One study found that 340B participation increased overall Medicaid spending nearly $400 per enrollee between 2014 and 2021. As Medicaid is jointly funded by state and federal governments, these higher costs directly strain Washington’s already overstretched budget.
More troubling still, the Congressional Budget Office found that the 340B program incentivizes behaviors that lead to higher federal spending – and it doesn’t reduce costs for most Washington patients. 340B hospitals routinely charge prices three times higher than non-340B hospitals.
Meanwhile, taxpayers, employers, and the state are losing out on discounts that could help offset rising costs. Employers absorb these inflated hospital costs, which ultimately show up as higher insurance premiums for Washington workers and families. According to data from IQVIA, a health services research consultancy, Washington state employers are losing out on $218 million a year in discounts due to a lack of transparency and accountability in the program.

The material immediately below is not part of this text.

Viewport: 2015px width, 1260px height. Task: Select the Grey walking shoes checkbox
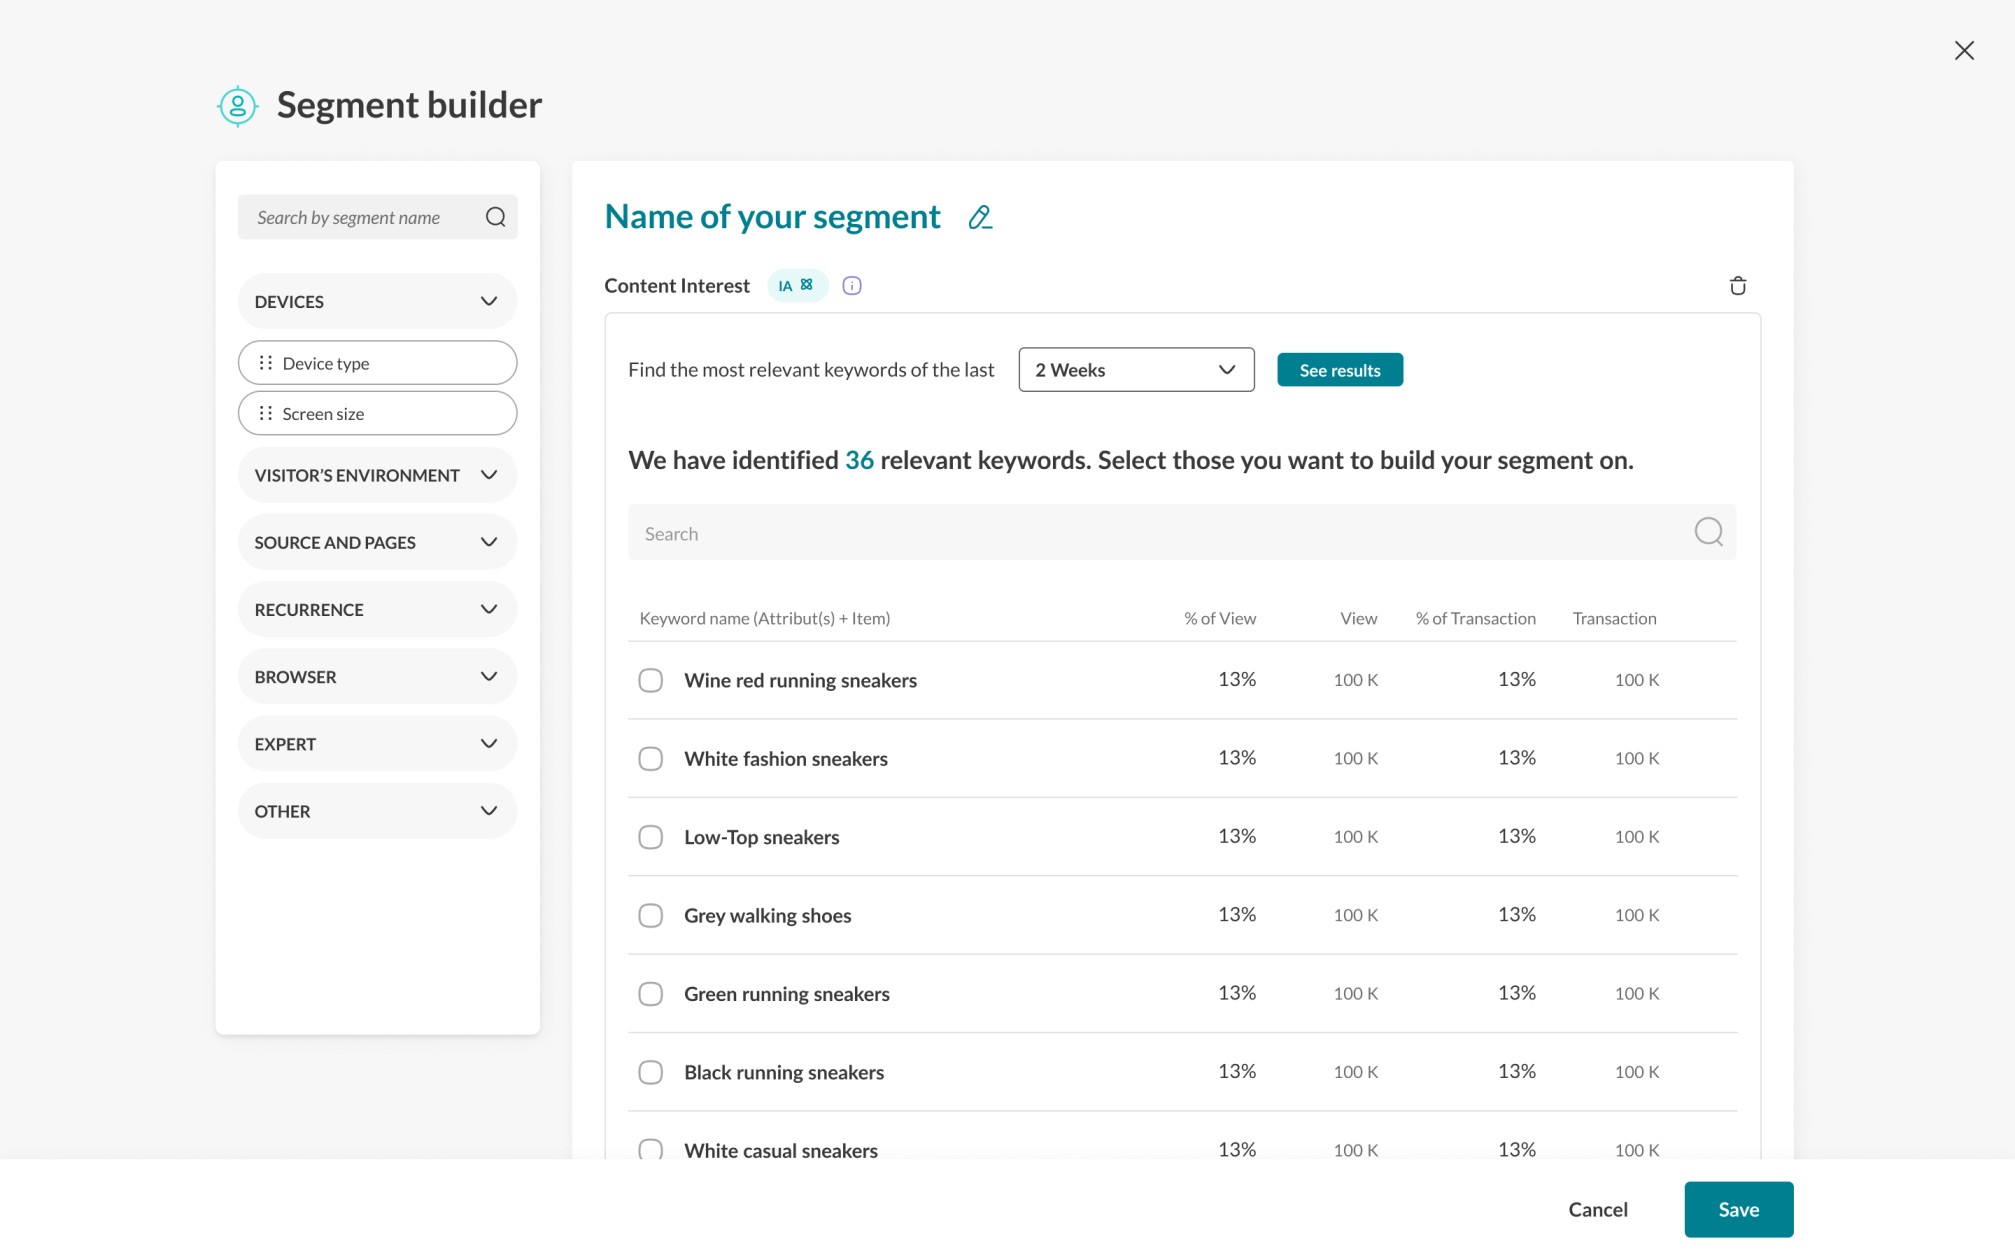651,915
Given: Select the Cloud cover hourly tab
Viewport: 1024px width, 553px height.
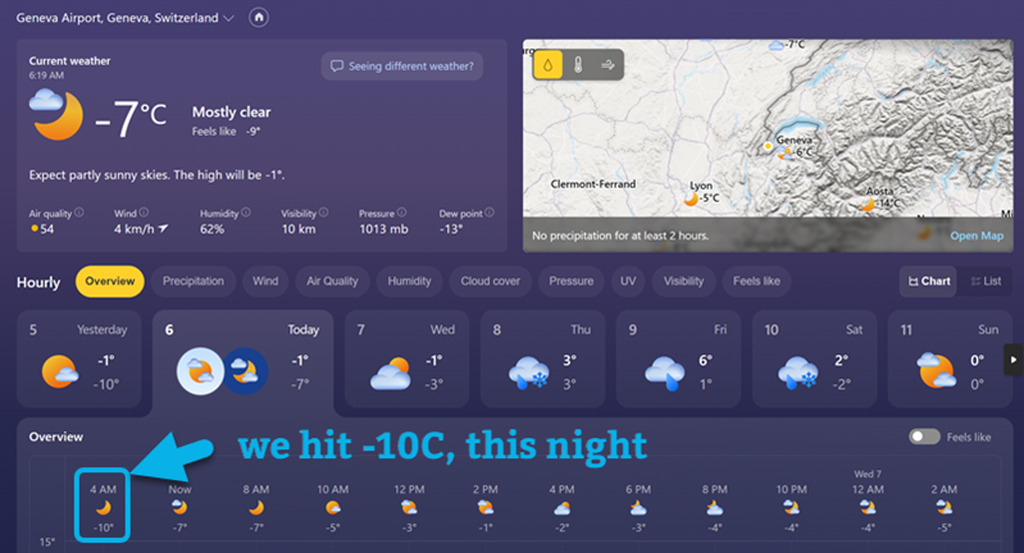Looking at the screenshot, I should click(x=490, y=281).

Higher insurance premiums and taxpayer costs are only one part of the problem. Despite the stated mission of the program, Washington hospitals fail to provide discounted care to patients in need – hospitals in the state provide charity care at a rate of only 1.5% of their operating budgets, below the national average of 2.15%. At the same time, hospital executives are raking in million-dollar-plus annual salaries: Five large 340B hospital CEOs in Washington had salaries greater than $1.5 million in 2022. While there’s nothing wrong with successful business operations making money, hospitals should prioritize their own funds for patient aid instead of pocketing 340B funds to prop up profits.
As 340B revenue flows to large hospital systems without accountability, those systems grow artificially larger and crowd out community providers, from Tacoma to Spokane.

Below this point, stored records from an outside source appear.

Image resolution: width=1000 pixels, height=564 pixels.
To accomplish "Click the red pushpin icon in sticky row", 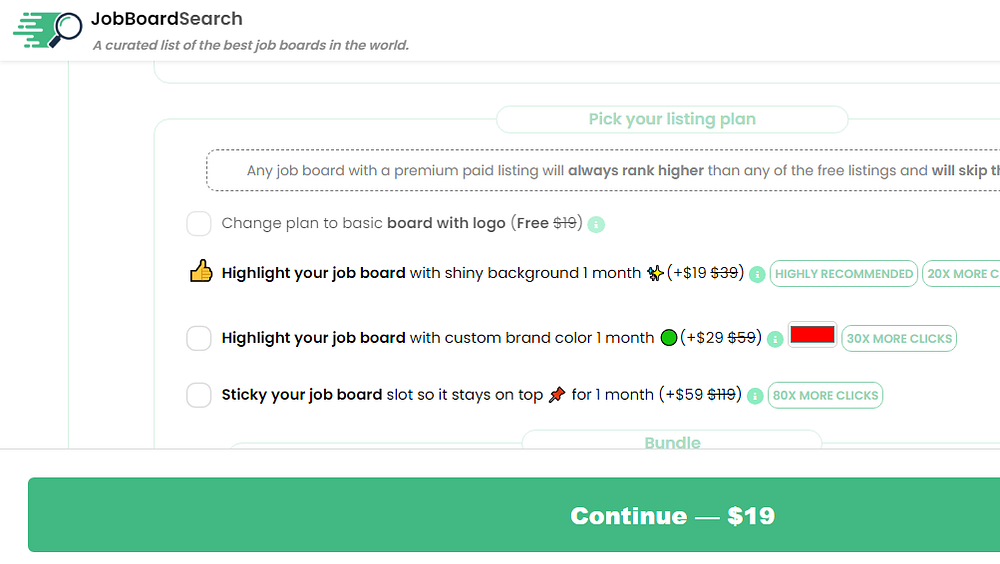I will click(x=557, y=395).
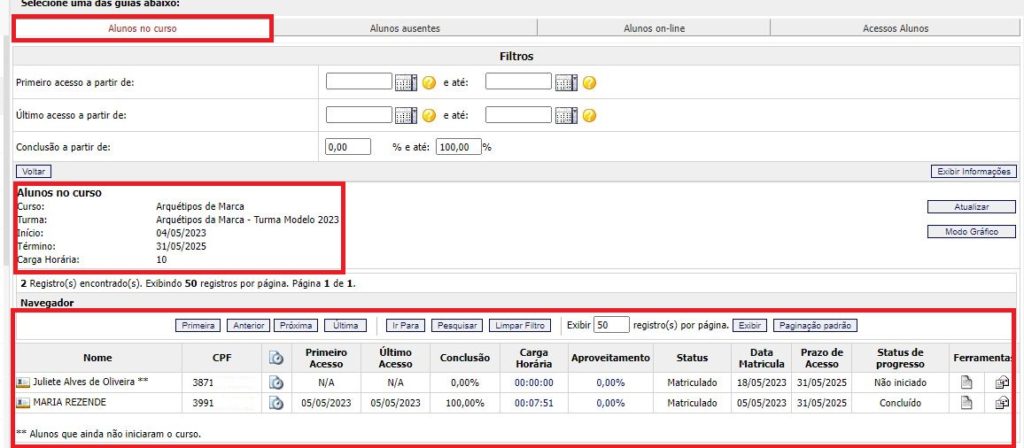Click clock history icon in MARIA REZENDE's row
The width and height of the screenshot is (1024, 448).
[276, 403]

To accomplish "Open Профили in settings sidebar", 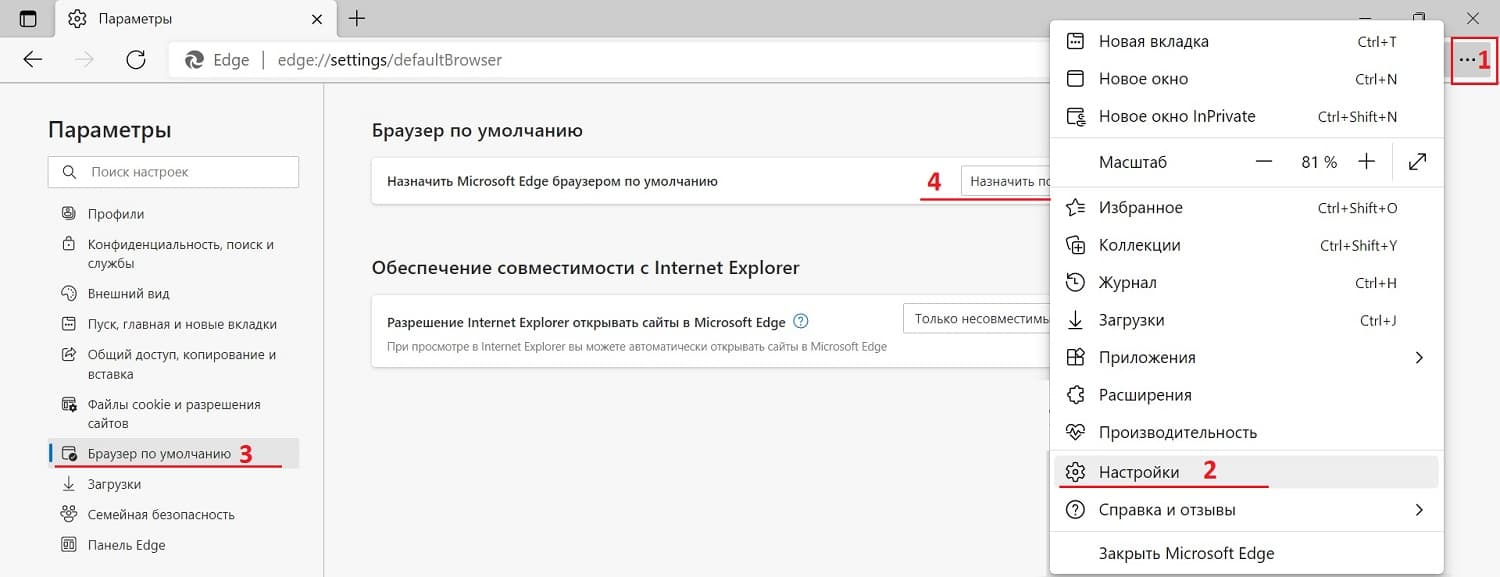I will click(116, 214).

Hospitals also use this money to expand and consolidate, often to the detriment of needy patients. Expansion and consolidation can and often does make the most sense for hospitals and their patients. But government-spurred concentration through programs like 340B is bound to result in unintended consequences.

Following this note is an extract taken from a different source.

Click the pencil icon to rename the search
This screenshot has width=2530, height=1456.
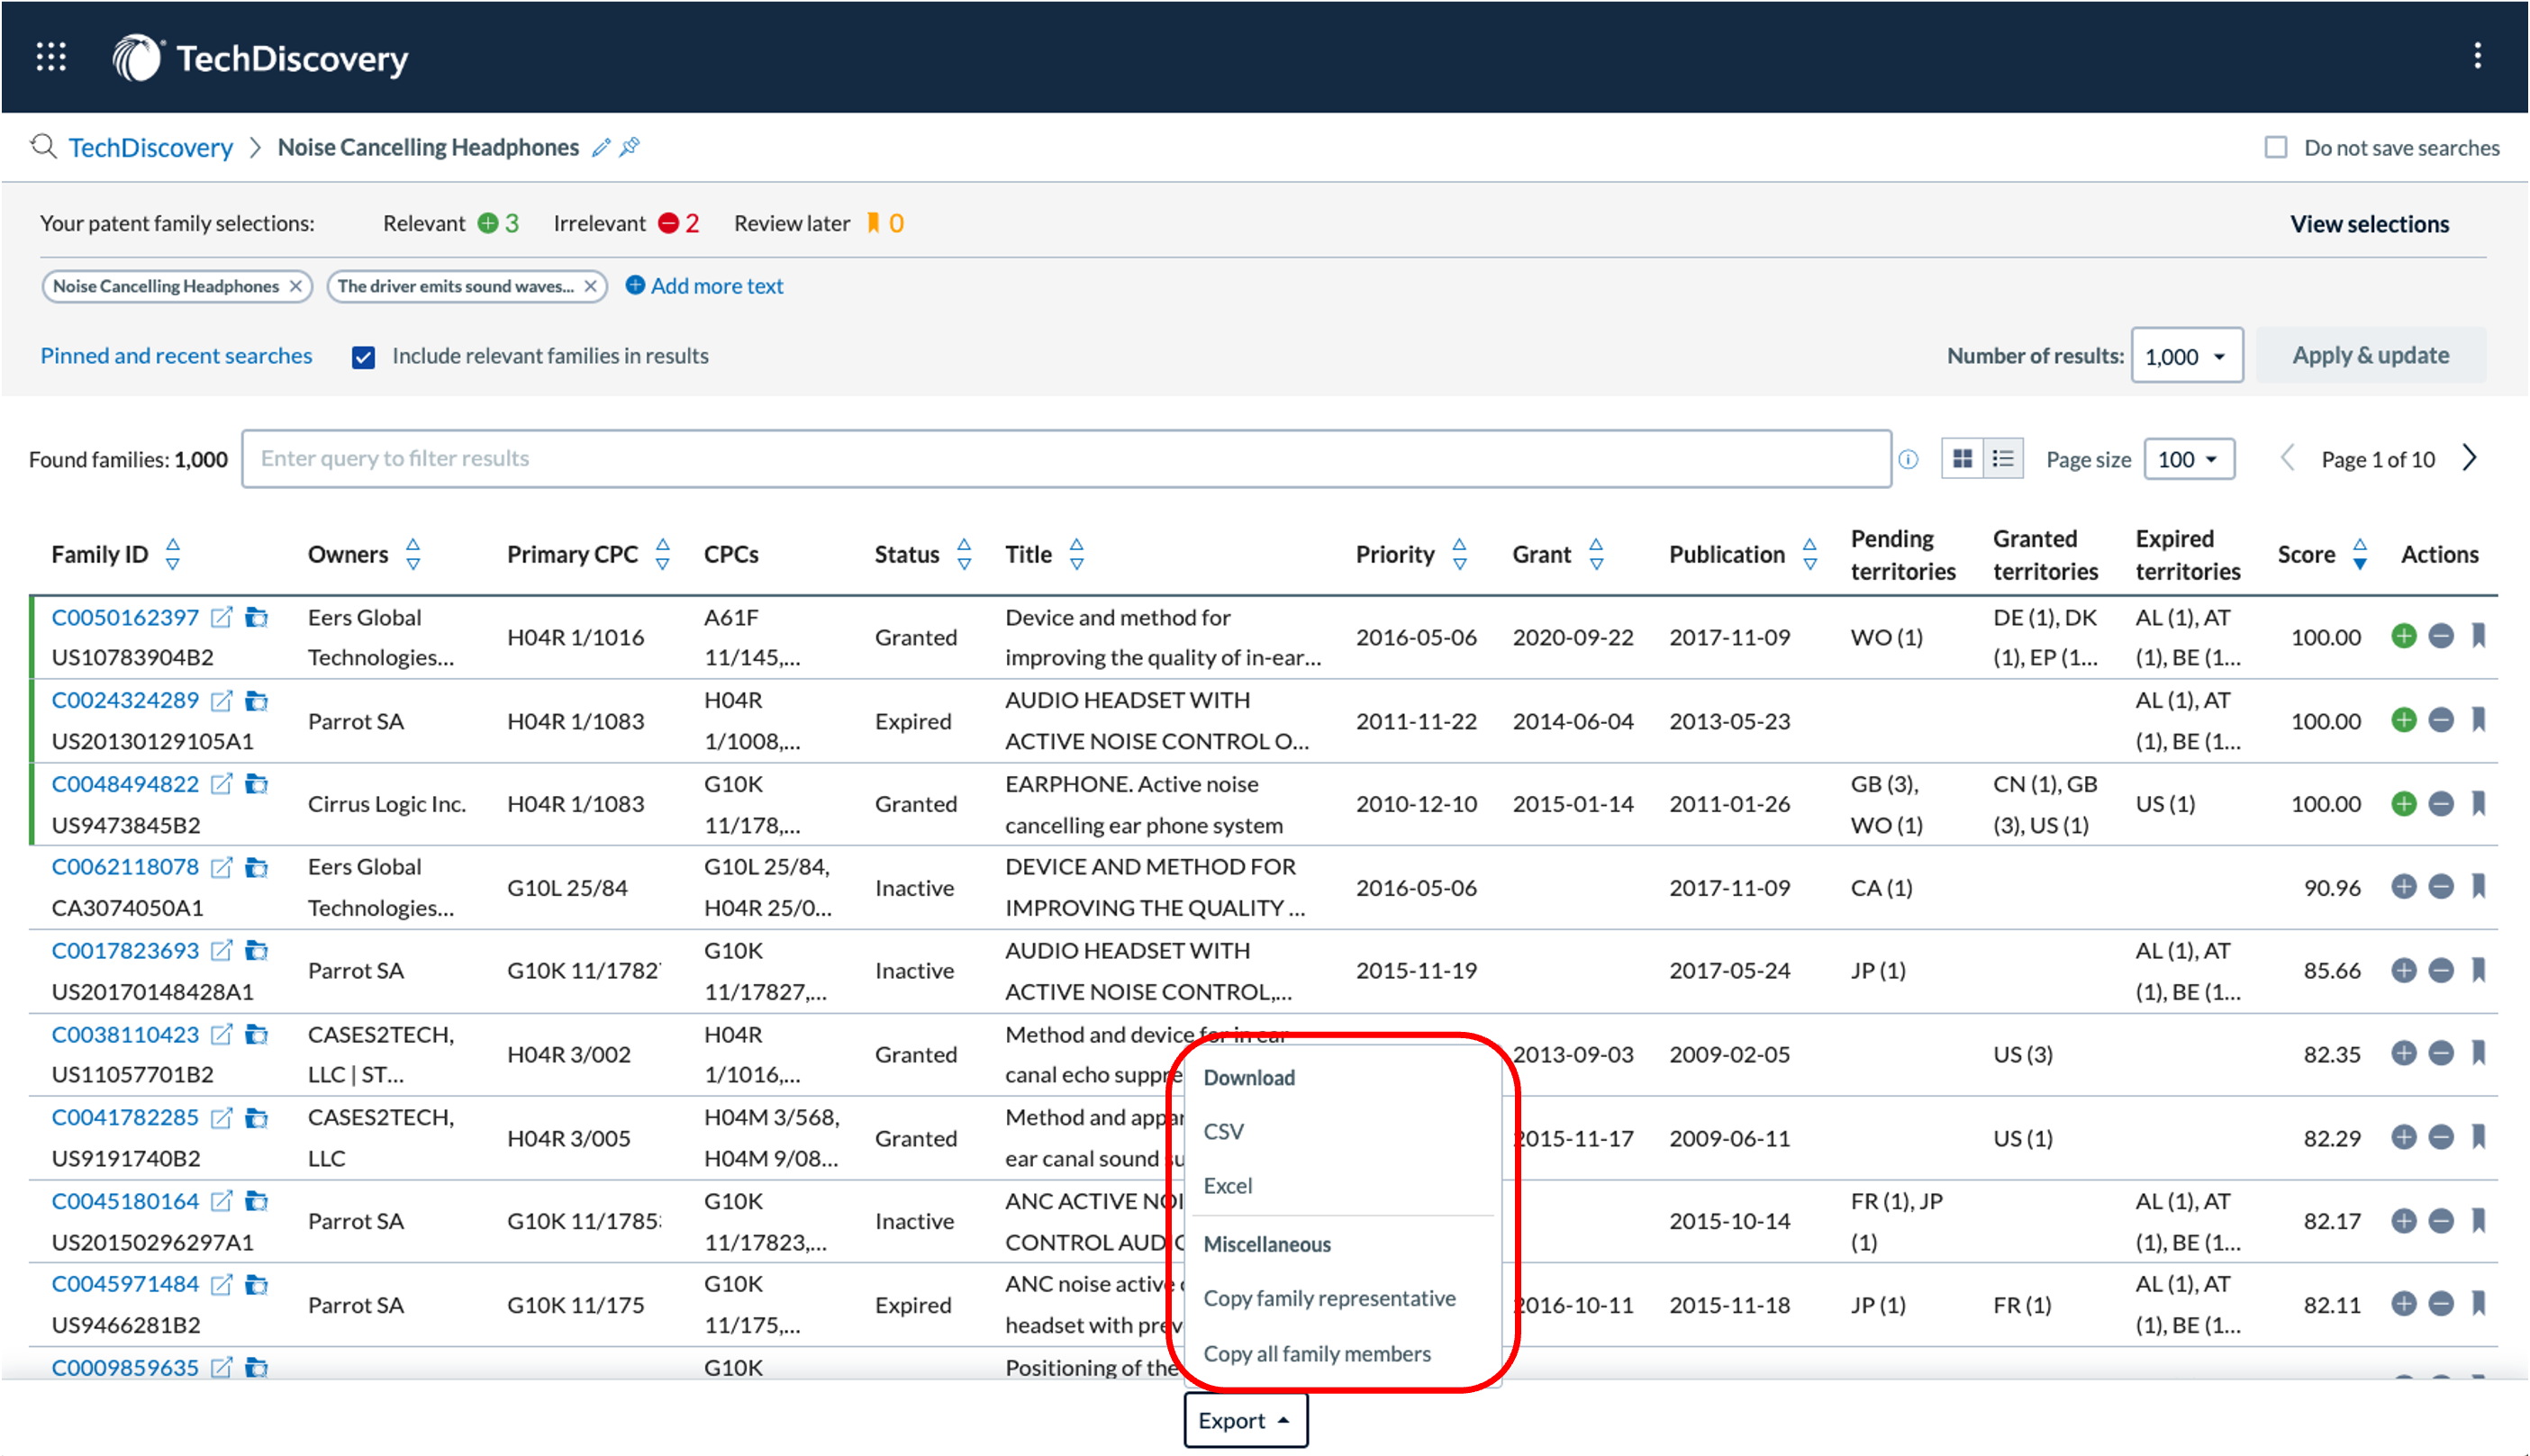pos(601,148)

New research shows that large hospitals place their affiliated clinics and pharmacies they contract with in healthier, wealthier neighborhoods, rather than communities in need. Lawmakers should ask themselves: should 340B child sites be in Bellevue, or in Yakima? As this artificial government-backed consolidation accelerates, community-based providers are struggling, and many are forced to close their doors.
The solution now under consideration in Olympia would only make matters worse. The proposed legislation would weaken already minimal oversight, further obscuring how hospitals and middlemen use 340B profits. It would also entrench higher health care costs that Washington families are already struggling to shoulder.
Washington can, and should, protect access to care and denounce wasteful spending at the same time. But 340B expansion does the opposite – it raises costs for patients, taxpayers, and the state without supporting vulnerable patients.
Washington lawmakers should reaffirm their commitment to vulnerable patients, not wealthy hospital systems, and reject SB 5981. Protecting patients does not require unchecked spending or limitless hospital expansion. At a moment when the state faces yet another multibillion-dollar budget shortfall, lawmakers should not abandon transparency and accountability in favor of wasteful use of taxpayer dollars.
Christina Smith is the director of the Taxpayers Protection Alliance’s Consumer Center. She lives in Washington, D.C.